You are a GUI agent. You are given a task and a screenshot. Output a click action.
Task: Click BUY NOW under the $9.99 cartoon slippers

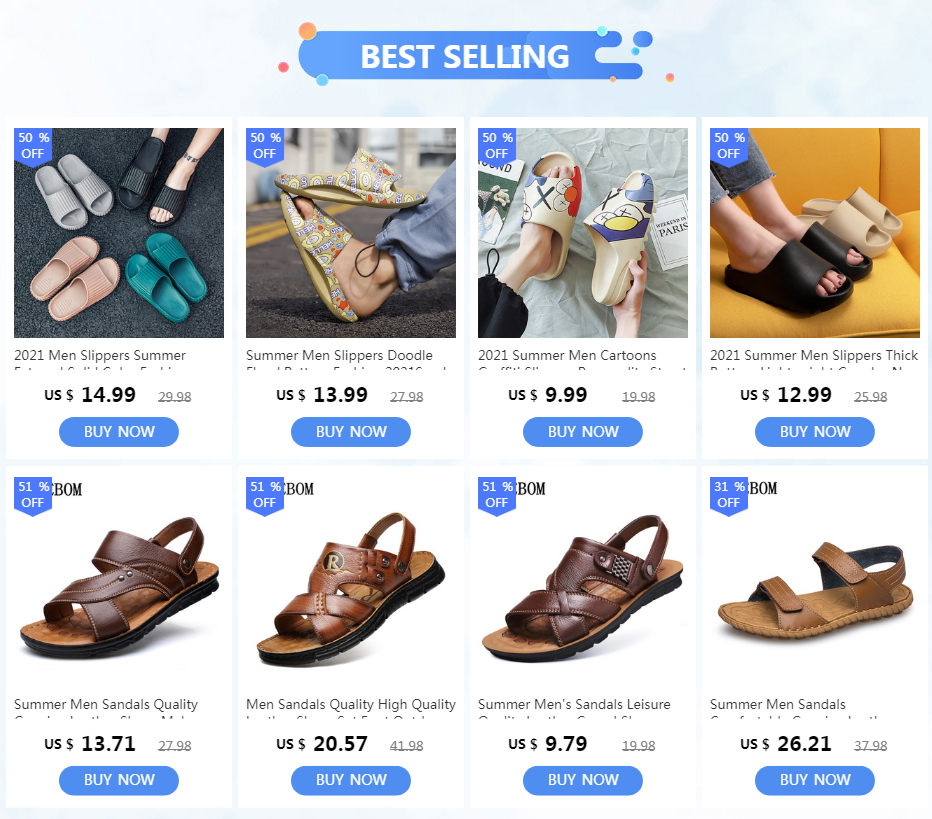pos(582,432)
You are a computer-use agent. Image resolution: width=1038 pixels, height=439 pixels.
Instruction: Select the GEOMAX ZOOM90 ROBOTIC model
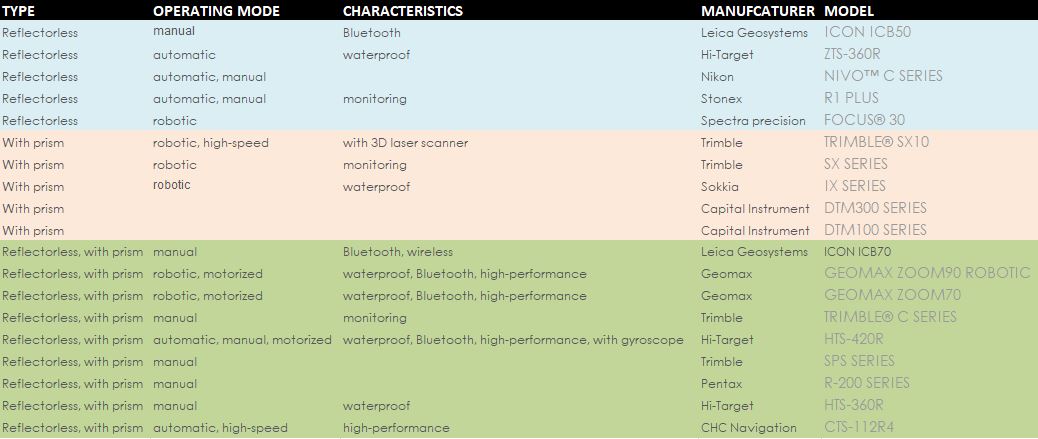(927, 273)
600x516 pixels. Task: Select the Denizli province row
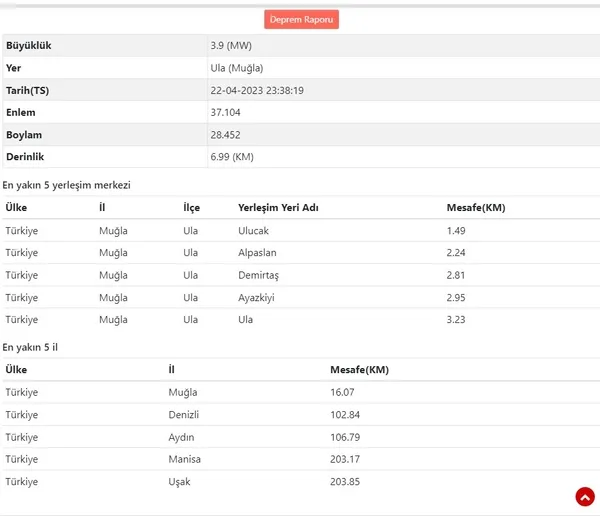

____

Aim of the exercise: Arrange the lines of the records above as a numbered list, starting at the line that contains "You are a computer-use" and ending at the end of the records, with blank lines left out. Leave the pictures out of your answer.

Exercise output:
1. You are a computer-use agent. Image resolution: width=1038 pixels, height=439 pixels.
2. Instruction: Select the GEOMAX ZOOM90 ROBOTIC model
3. (927, 273)
4. 600x516 pixels. Task: Select the Denizli province row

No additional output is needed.